Çok defa etrafımda ki birçok insandan, ‘Neden ticaret yapmayı sürdürmedin?’ şeklinde tenkitler aldığımı defalarca söyleyebilirim. Verdiğim cevap, ‘Sevdiğim ve kimsenin başaramadığını başarmaktır’ cevabı olmuştur. İnanın, dünyaya bir defa daha gelsem, önüme günümüzün en popüler 10 tene mesleğini koysalar, benim tercihim yine gazetecilik olurdu.

Gazetecilik çok önemli bir kamu görevidir…

Bugün en kutsal görülen meslekler; Öğretmenlik, Doktorluk, Subaylık, Polislik, Muhtarlık, Kaymakamlık, Valilik, Belediye Başkanlıkları, Milletvekillikleri, Bakanlık ve Cumhurbaşkanlığı…

Ya gazetecilik?

25 yıldır bu mesleği gazete sahibi olarak yapan biri olarak, gazeteciliği üçe ayırmak istiyorum.

1.’si, maaş karşılığı emek veren meslektaşlarım. 2.’si, resmi ilan alma hakkı elde edip bu mesleği uzun yıllar sürdüren yayınların gazete sahipleri. 3.’sü ise 25 yıllık gazetecilikte sadece Çiftlikköy Gazetesi’ne birkaç resmi ilan alan, onun dışında Manşet, Çiftlikköy ve Çınarcık toplamda 1615 adet gazeteyi yayınlayan ben…

Yukarıda kutsal saydığım meslekleri yapanlardan hangisi maaş almadan, üstelik elinde, avucunda ne verse sermaye yapıp, bu mesleklerini sürdürme başarısı gösterir?

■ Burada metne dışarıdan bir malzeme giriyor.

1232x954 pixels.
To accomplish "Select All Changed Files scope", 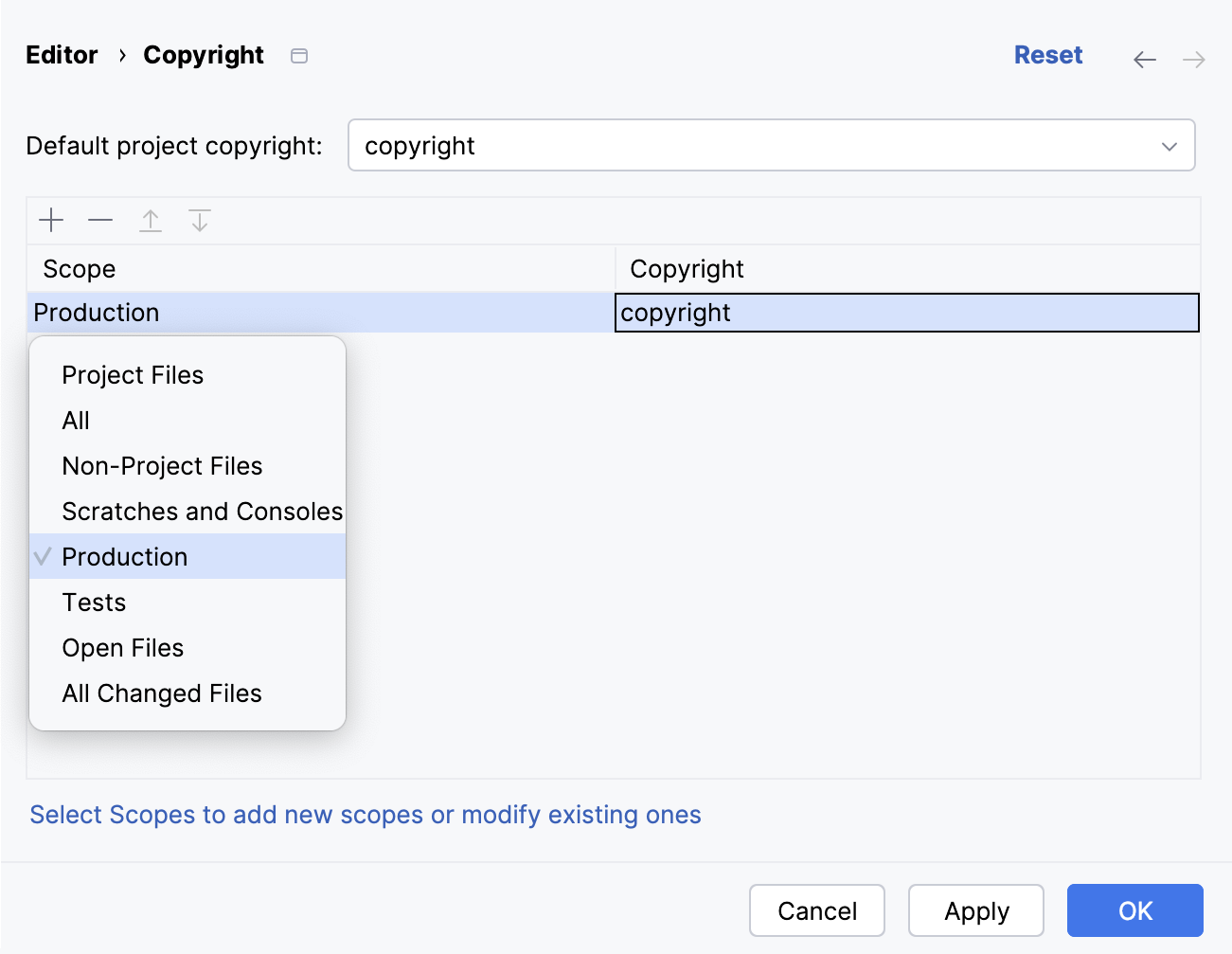I will [x=161, y=693].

Ben hep verdim, ölünceye kadar vermeye devam edeceğim…

Mel-Ay Medya Grup Yönetim Kurulu Başkanı olarak hep verdiğim hizmetin karşılığını almayla yetinmiş bir gazeteci oldum. Şu ölümlü Dünya’da kamu yararı bulduğum birçok şeyin savunucusu oldum. Ömrüm boyunca, hakkım olmayanı hiçbir şeyi istemedim.

Yayınlarımı takip eden her okuyucuma; edinilen her bilgiyi; doğru, hızlı, büyük bir heyecan ve arzu ile illettim ve iletemeye devam edeceğim.  Mesleğimden kaynaklanan tecrübeyle, her türlü yardım ve hizmeti, gücüm yettiğince, son nefesime kadar devam ettireceğim. Bundan hiç kimsenin kuşkusu olmasın…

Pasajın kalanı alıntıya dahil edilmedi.